Re: Institutional Mandates and Institutional OA Repository Growth

From: Stevan Harnad <harnad_at_ecs.soton.ac.uk>
Date: Sat, 22 Sep 2007 13:44:46 +0100

On Fri, 21 Sep 2007, Sandy Thatcher wrote:

> You make it all sound so simple, Stevan, but there is nothing simple about
> a
> transition from Green OA to Gold OA, including the redirection of savings
> from journal subscriptions to funding Gold OA journals, because as many
> wise
> people like Jim O'Donnell have pointed out on this list, universities
> don't
> work that way.

I make no wishes, wise or unwise. And I make no conjectures -- only,
when forced, counter-conjectures, to counter others' conjectures.

The actual empirical evidence (neither wish nor conjecture) is that
self-archiving is (1) feasible, (2) being done, (3) beneficial, and (4)
being mandated. Whether and when it ever goes on to generate cancellations
and transitions and redirections is all pure speculation, based on no
empirical evidence one way or the other (except that it hasn't happened
yet, even in fields that reached 100% OA years ago). But if you insist on
asking a hypothetical "what if?" question just the same, I respond with
an equally hypothetical "then..." answer.
======
* _Given task 1_: From the mailing-list reply above, copy word for word the passage that begins at "On Fri, 21 Sep" and stops after "counter others' conjectures.".
* _Given task 2_: Turn the paragraph of the mailing-list reply that opens with "The actual empirical evidence" into a short bulleted list of its main points.

* _Supplied records_:
======
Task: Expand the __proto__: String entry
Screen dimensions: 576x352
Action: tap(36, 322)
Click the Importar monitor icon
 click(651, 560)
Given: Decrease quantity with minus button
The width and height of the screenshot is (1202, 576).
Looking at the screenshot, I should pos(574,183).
======
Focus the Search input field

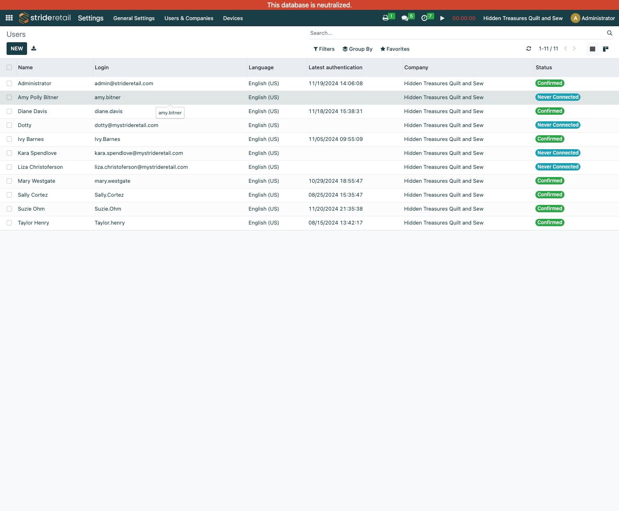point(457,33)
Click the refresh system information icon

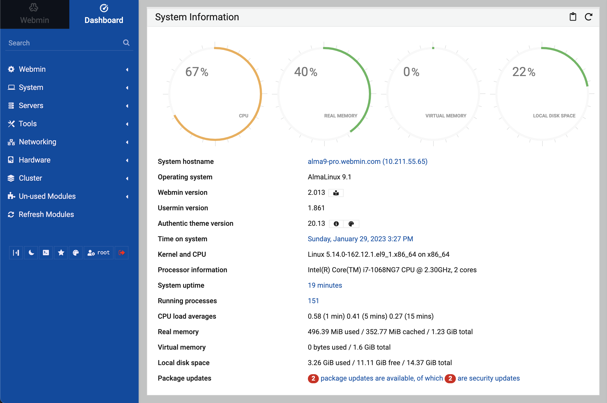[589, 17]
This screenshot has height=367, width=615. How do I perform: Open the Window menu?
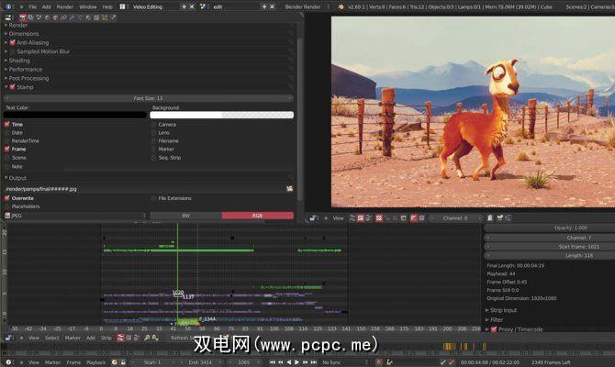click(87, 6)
======
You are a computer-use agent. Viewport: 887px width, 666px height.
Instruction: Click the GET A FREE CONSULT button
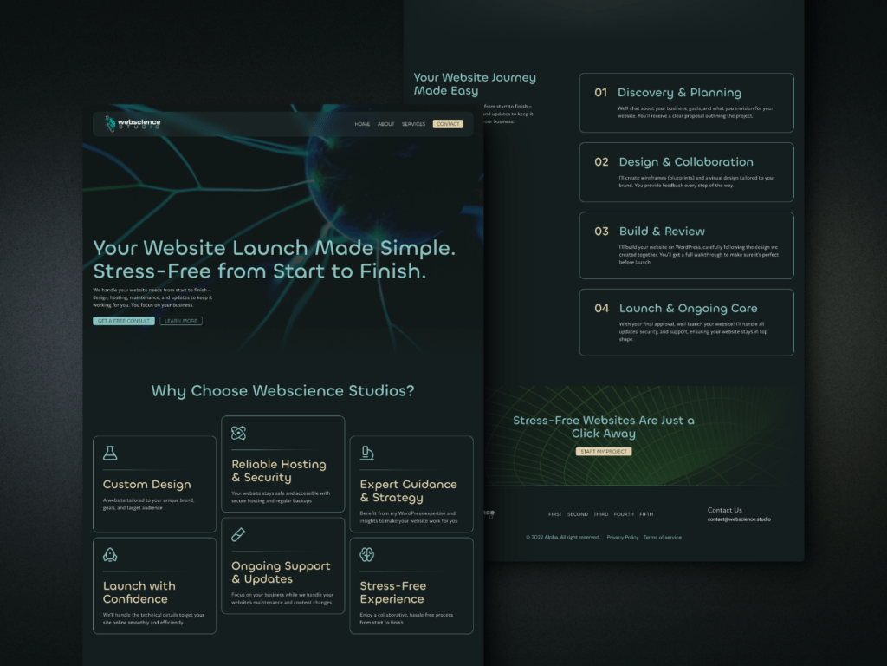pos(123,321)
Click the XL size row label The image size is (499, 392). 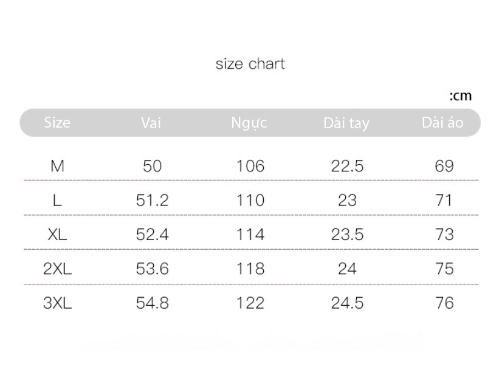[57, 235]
======
* _Finished answer 1_:
On Fri, 21 Sep 2007, Sandy Thatcher wrote:

> You make it all sound so simple, Stevan, but there is nothing simple about
> a
> transition from Green OA to Gold OA, including the redirection of savings
> from journal subscriptions to funding Gold OA journals, because as many
> wise
> people like Jim O'Donnell have pointed out on this list, universities
> don't
> work that way.

I make no wishes, wise or unwise. And I make no conjectures -- only,
when forced, counter-conjectures, to counter others' conjectures.

* _Finished answer 2_:
- Empirical evidence shows self-archiving is feasible, being done, beneficial, and being mandated.
- Whether and when it will lead to cancellations, transitions, and redirections is pure speculation, with no empirical evidence either way.
- The only evidence is that it hasn't happened yet, even in fields that reached 100% OA years ago.
- To a hypothetical "what if?" question, the writer gives an equally hypothetical "then..." answer.